**Given passage**
▬▬▬▬▬▬

Design of 16-bit RISC Processor

DOI : 10.17577/IJERTV2IS70828

Download Full-Text PDF Cite this Publication

Text Only Version

Design of 16-bit RISC Processor

Supraj Gaonkar1, Anitha M.2

1 M.Tech student, Sir M Visvesvaraya Institute of Technology Bangalore. Karnataka, India

2Associate Professor Department of Telecommunication Engineering, Sir M Visvesvaraya Institute of Technology Bangalore. Karnataka, India

Abstract The Reduced Instruction Set Computer or RISC is a microprocessor design principle that favours a smaller and simpler set of instructions that all take same amount of time to execute. RISC architecture is used across a wide range of platforms from cellular phones to super-computers.

In this paper the behavioural design and functional characteristics of 16-bit RISC processor is proposed, which utilizes minimum functional units without compromising in performance. The design is based on Harvard architecture having separate data memory and instruction memory. The instruction word length is 24-bit wide. The processor supports 16 instructions with three addressing modes. It has 16 general purpose registers. Each register can store 16-bit data. The processor has 16- bit ALU capable of performing 11 arithmetical and logical operations. The processor also incorporates a flag register which indicates carry, zero and parity status of the result.

All the modules in the design are coded in Verilog. The individual modules are designed and tested at each level of implementation and finally integrated in a top level module by appropriate mapping. The design entry and synthesis is done using Xilinx ISE 10.1 tool and simulation results are verified using Modelsim 10.2.

Key words: RISC, 16-bit CPU

  1. INTRODUCTION

    When the controller design become more complex in CISC and the performance was also not up to expectations, people started looking on some other alternatives. It had been found that when a processor talks to the memory the speed gets killed. So the one improvement on CPI was to keep the instruction set very simple. Simple in not the way it works but the way it looks. Thats why there are very few instructions in any typical RISC architecture where processor asks data from memory probably not other than Load and Store. At the end the pipelining added a new dimension in the speed just with the help of some additional registers, which increases throughput by reducing CPI. Hence the instruction can be executed effectively in one clock cycle.

    A common misunderstanding of the phrase "Reduced Instruction Set Computer" is the mistaken idea that instructions are simply eliminated, resulting in a smaller set of instructions. In fact, over the years, RISC instruction sets have grown in size, and today

    many of them have a larger set of instructions than many CISC CPUs. The term "Reduced" in that phrase was intended to describe the fact that the amount of work any single instruction accomplishes is reduced at most a single data memory cycle compared to the "complex instructions" of CISC CPUs that may require number of data memory cycles in order to execute a single instruction. Most microprocessors in todays market are based on either RISC or CISC architectures. Research has shown that RISC architecture greatly boosts computer speed by using simplified machine instructions for frequently used functions. The following features typically found in RISC based systems.

    1. Pre-fetching: The process of fetching next instruction or instructions into an event queue before the current instruction is complete is called pre-fetching.

    2. Pipelining: Pipelining allows issuing an instruction prior to the completion of the currently executing one.

    3. Superscalar operation: Superscalar operation refers to a processor that can issue more than one instruction simultaneously.

  2. ARCHITECTURE

The objective of the project is to design a 16- bit RISC processor based on Harvard architecture which utilizes minimum functional units. The architecture of proposed 16-bit Processor is shown in Fig.1. The processor incorporates 16-bit ALU capable of performing 11 arithmetical and logical operations, 16- bit program counter, 24-bit Instruction register, Sixteen 16-bit general purpose registers, 3-bit flag register to indicate carry, zero and parity.

▬▬▬▬▬▬

**Exercises**
**1.** According to the RISC processor paper, which tool was used for design entry and synthesis?
**2.** List every hardware component that the architecture section of the RISC processor paper says the processor incorporates.
**3.** Reproduce the stretch of the RISC processor paper from "Text Only Version" through "phones to super-computers.".

**Provided material**
▬▬▬▬▬▬

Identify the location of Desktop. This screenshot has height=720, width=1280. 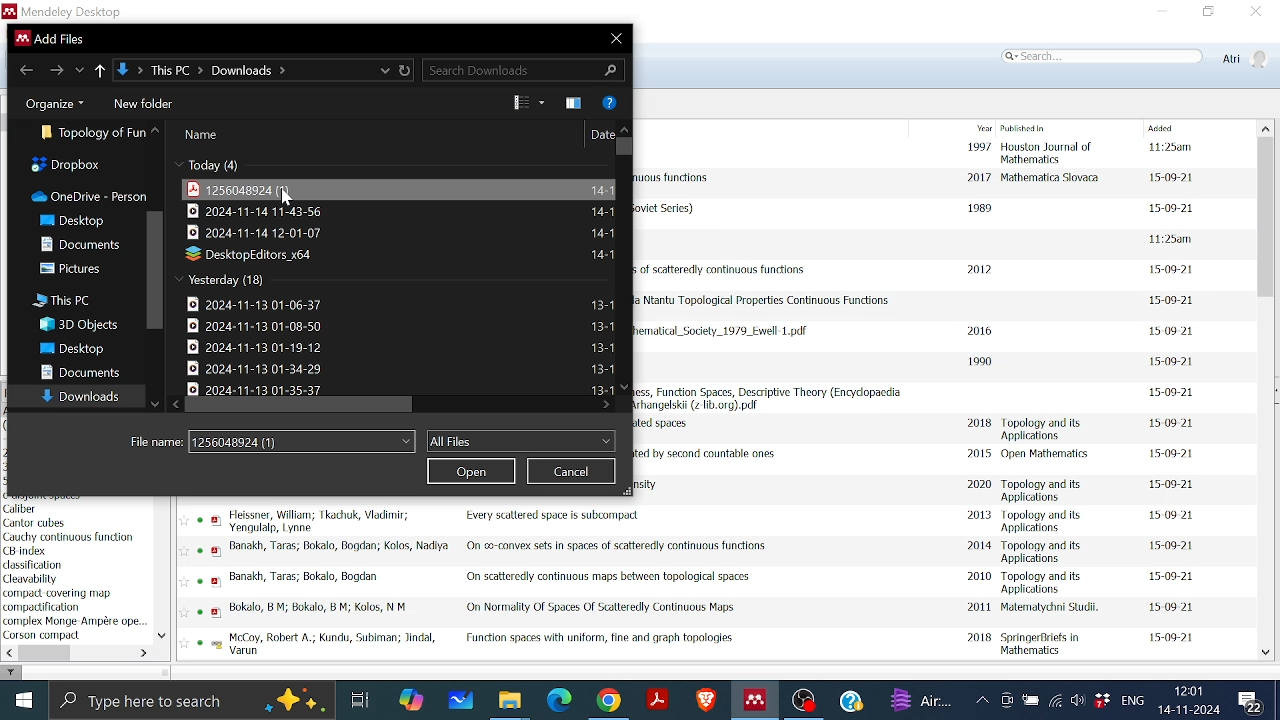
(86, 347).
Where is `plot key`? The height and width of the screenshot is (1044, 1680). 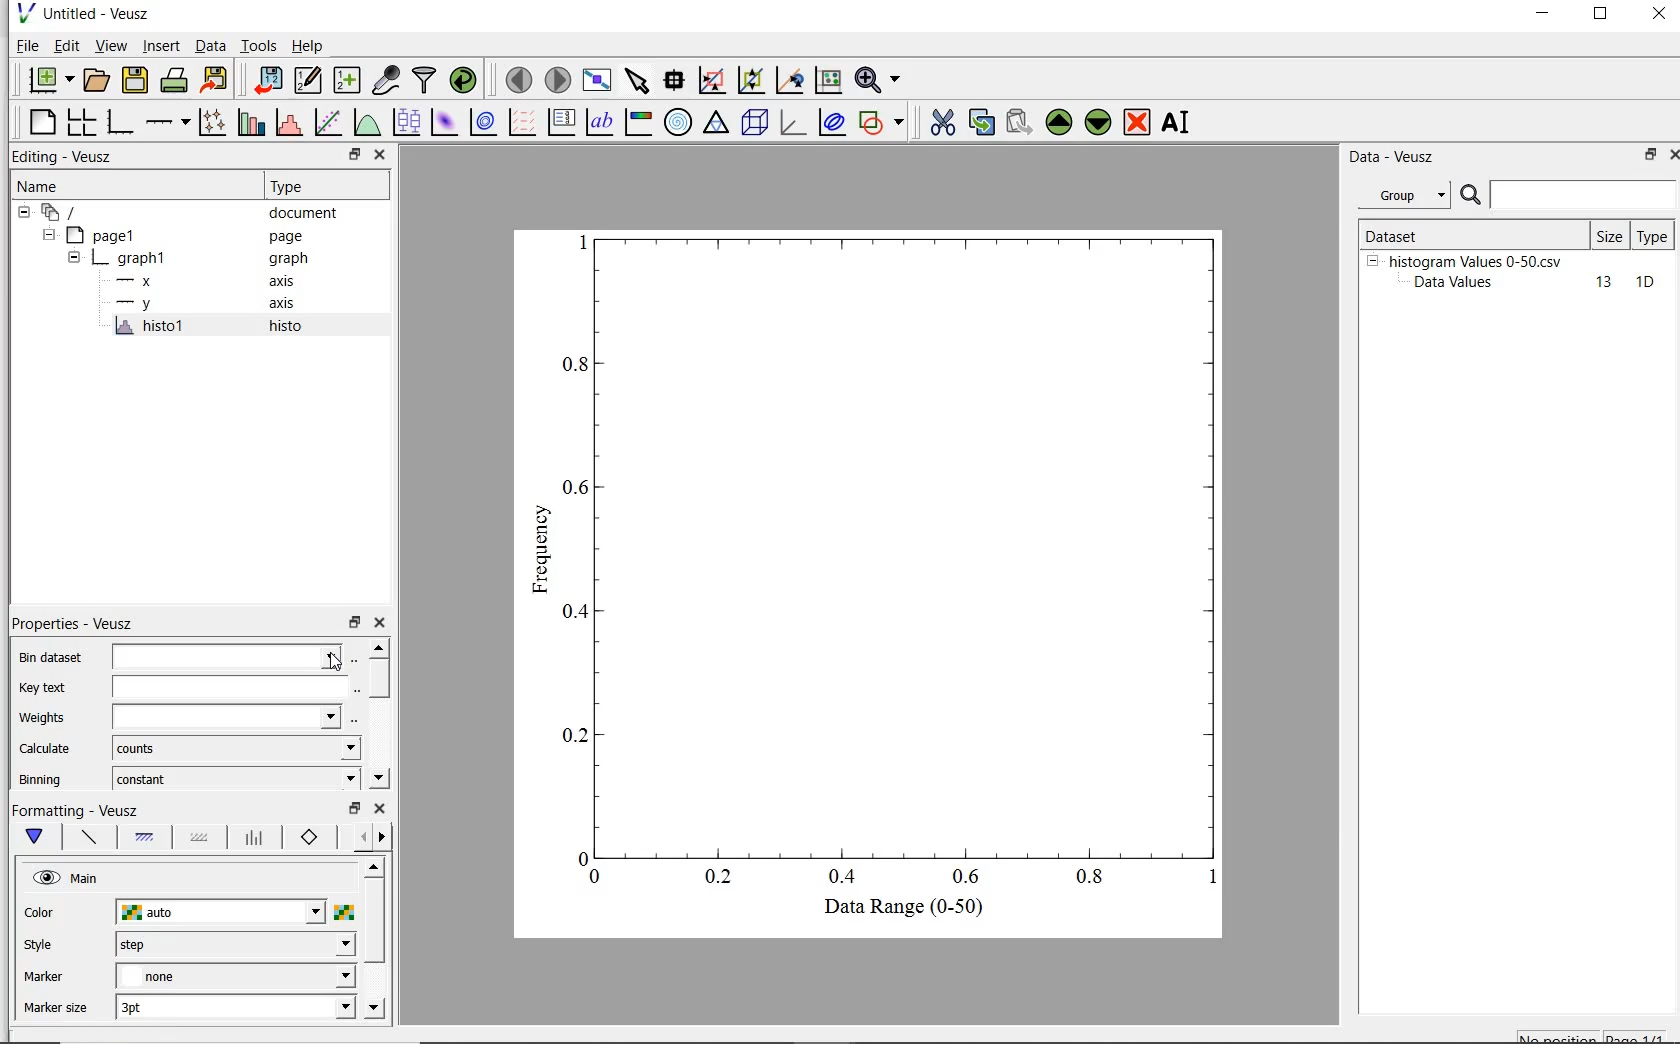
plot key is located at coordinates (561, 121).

▬▬▬▬▬▬

**Full solutions**
**1.** Xilinx ISE 10.1

**2.**
- 16-bit ALU capable of performing 11 arithmetical and logical operations
- 16-bit program counter
- 24-bit instruction register
- Sixteen 16-bit general purpose registers
- 3-bit flag register to indicate carry, zero and parity

**3.**
Text Only Version

Design of 16-bit RISC Processor

Supraj Gaonkar1, Anitha M.2

1 M.Tech student, Sir M Visvesvaraya Institute of Technology Bangalore. Karnataka, India

2Associate Professor Department of Telecommunication Engineering, Sir M Visvesvaraya Institute of Technology Bangalore. Karnataka, India

Abstract The Reduced Instruction Set Computer or RISC is a microprocessor design principle that favours a smaller and simpler set of instructions that all take same amount of time to execute. RISC architecture is used across a wide range of platforms from cellular phones to super-computers.